_Raw data_:
((

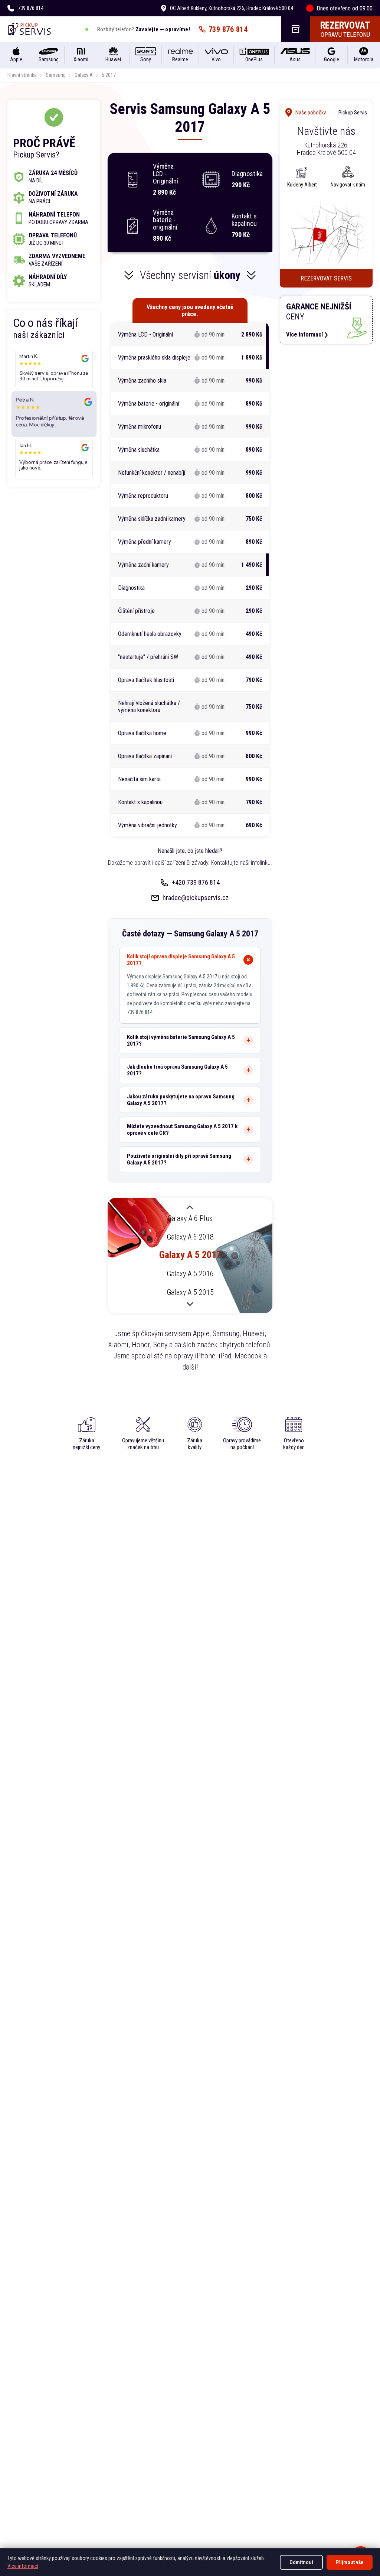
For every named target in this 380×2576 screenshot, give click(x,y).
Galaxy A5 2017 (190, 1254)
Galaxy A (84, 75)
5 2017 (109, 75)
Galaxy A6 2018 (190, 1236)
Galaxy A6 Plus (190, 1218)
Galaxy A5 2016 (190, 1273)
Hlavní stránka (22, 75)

))
((

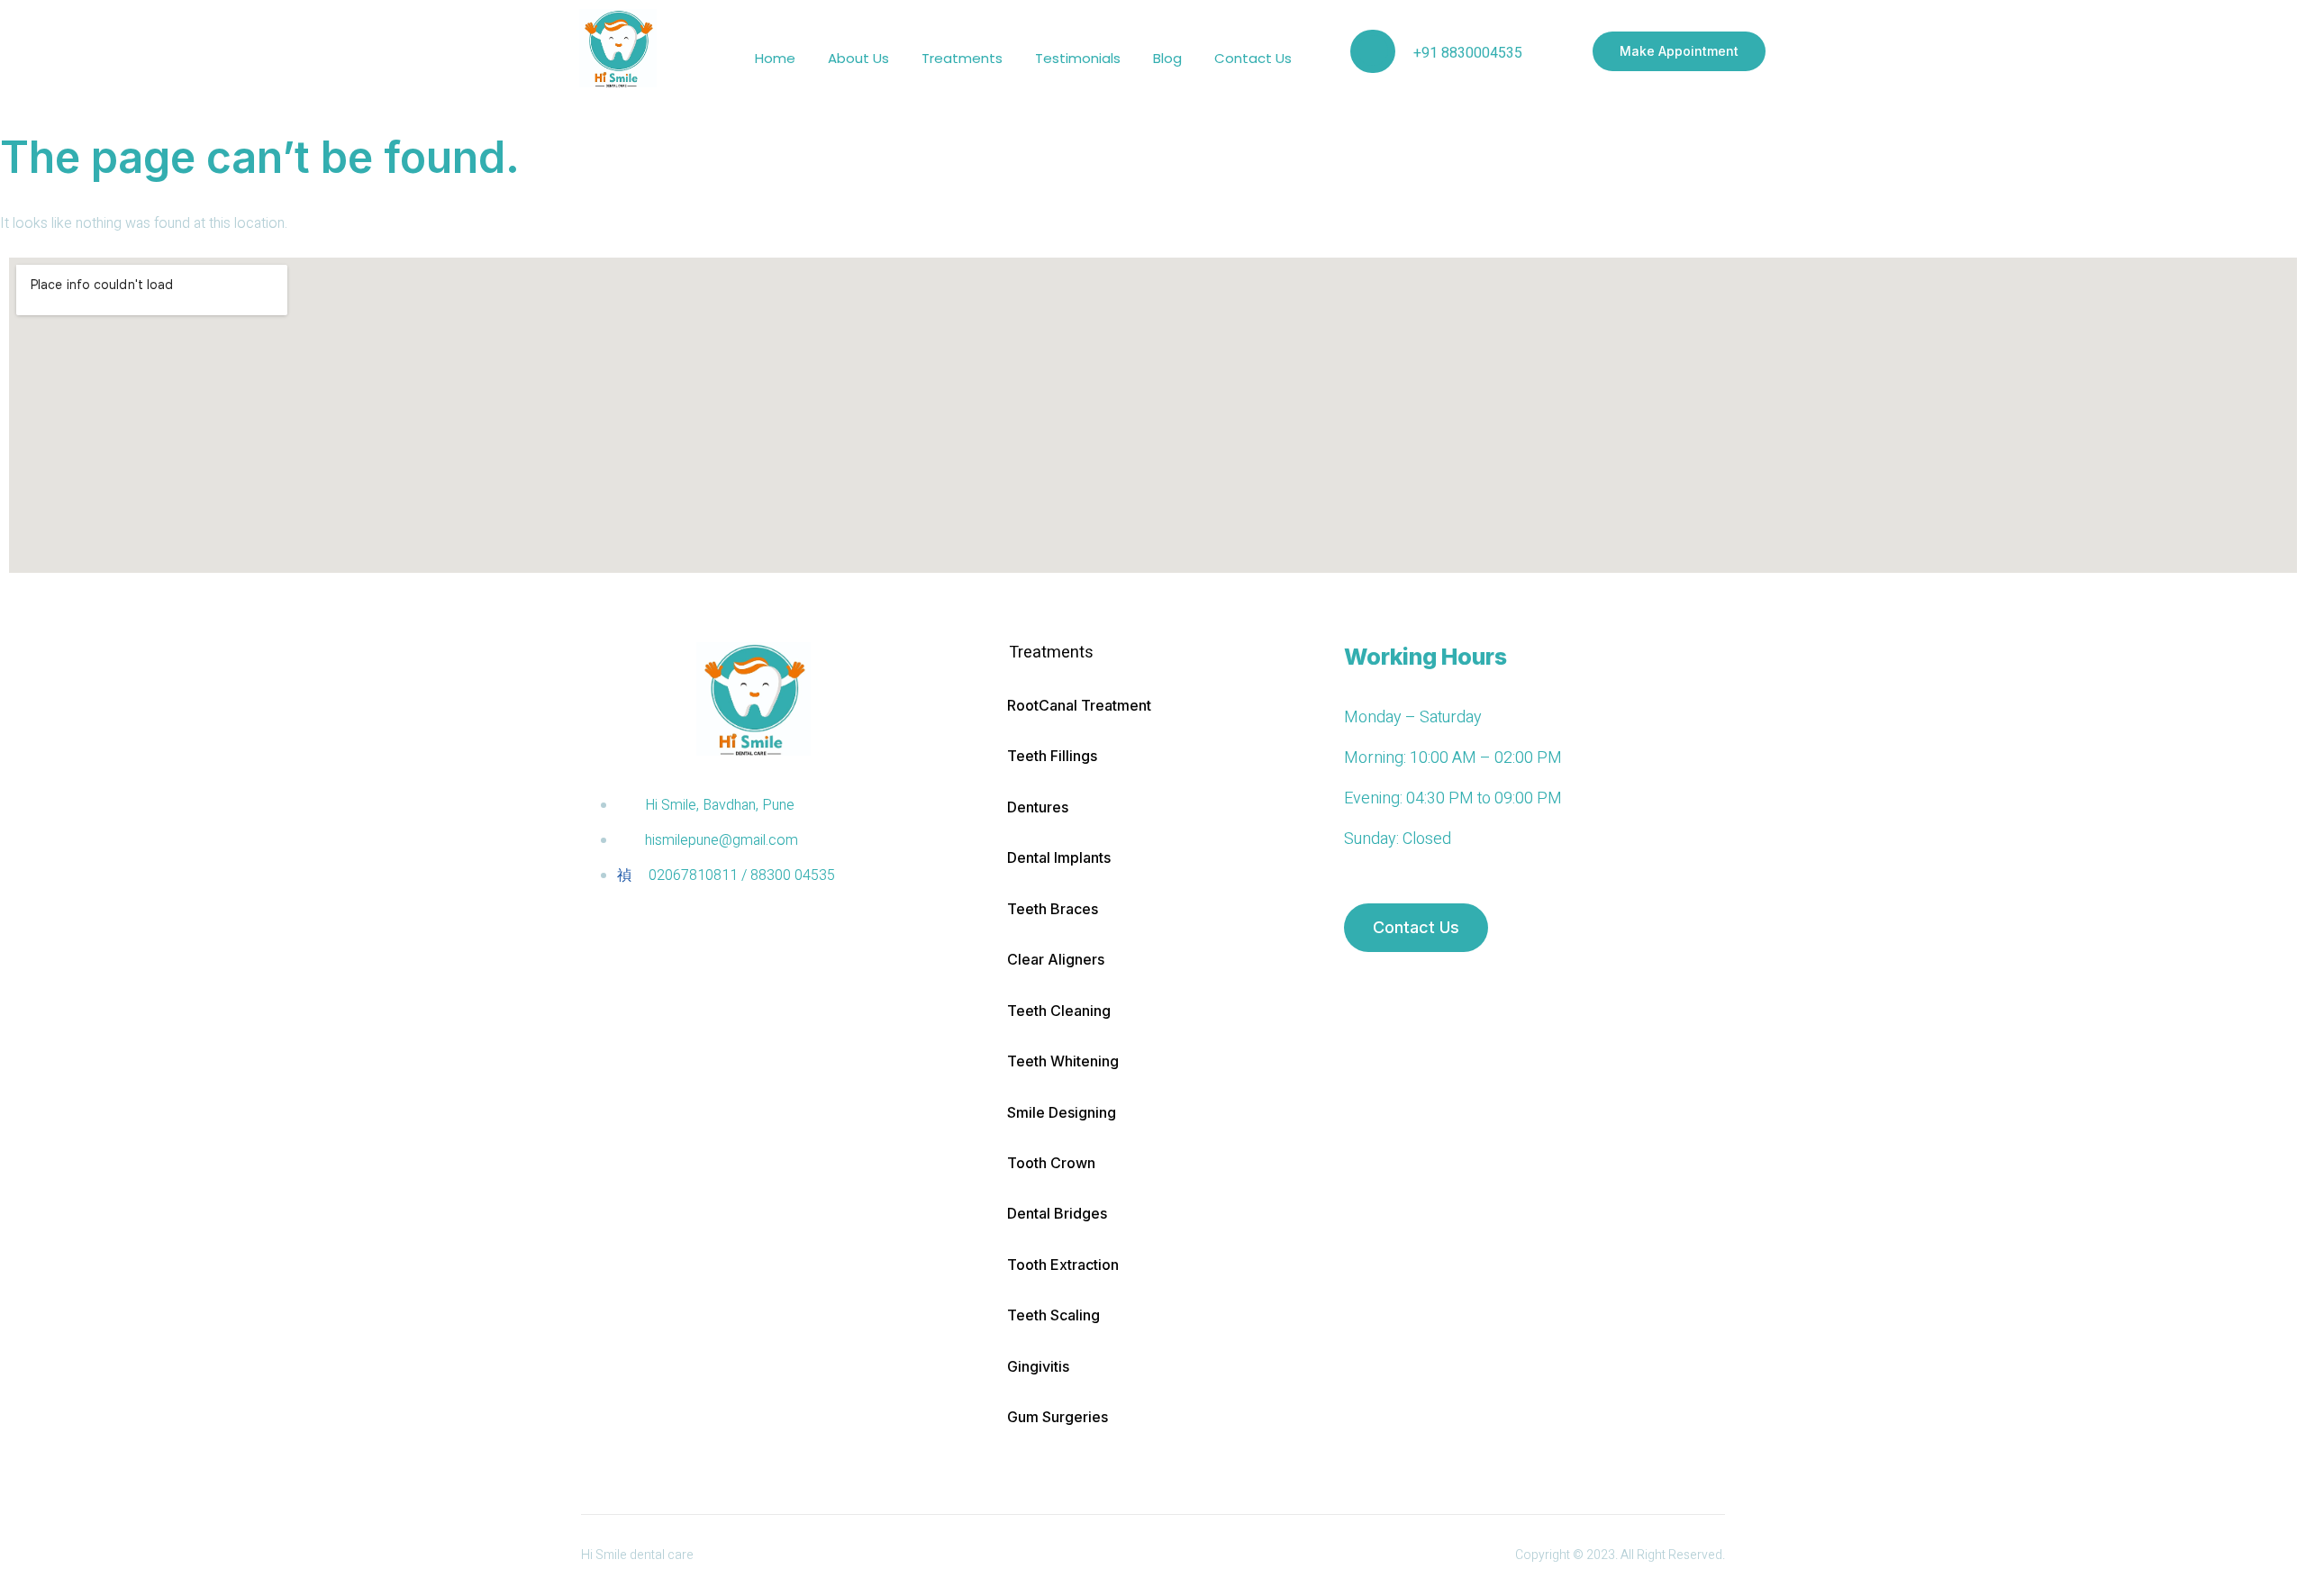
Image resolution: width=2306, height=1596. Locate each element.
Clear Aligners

))

From the listing above, the lines starting with the one that has "For every named" and running through the one that has "Hlavní stránka (22, 75)" should be copied exactly, ends included.

_Result_:
For every named target in this 380×2576 screenshot, give click(x,y).
Galaxy A5 2017 (190, 1254)
Galaxy A (84, 75)
5 2017 (109, 75)
Galaxy A6 2018 (190, 1236)
Galaxy A6 Plus (190, 1218)
Galaxy A5 2016 (190, 1273)
Hlavní stránka (22, 75)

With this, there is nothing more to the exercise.